Exercise requirements. Nothing but the pictures should be dropped; repeat the rest of the data below exactly.

─── Source data

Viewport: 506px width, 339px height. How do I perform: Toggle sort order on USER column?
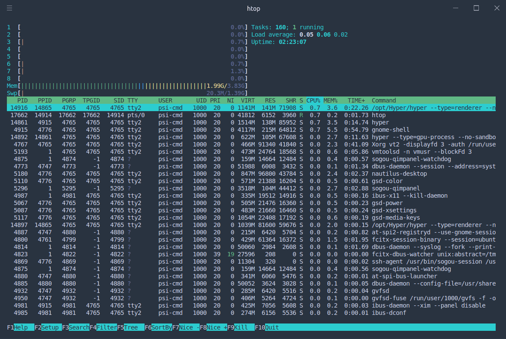pos(165,100)
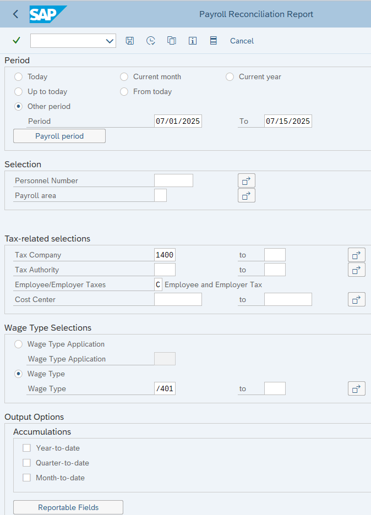
Task: Open multiple selection for Tax Company
Action: 356,255
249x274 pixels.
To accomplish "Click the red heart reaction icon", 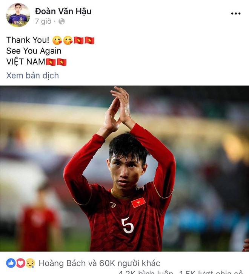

──────

Solution for this exercise.
Viewport: 506px width, 339px height. How do I perform: Toggle sort order on USER column?
pos(165,100)
Task: Open multiple selection for Tax Company
Action: 356,255
249x274 pixels.
To accomplish "Click the red heart reaction icon", 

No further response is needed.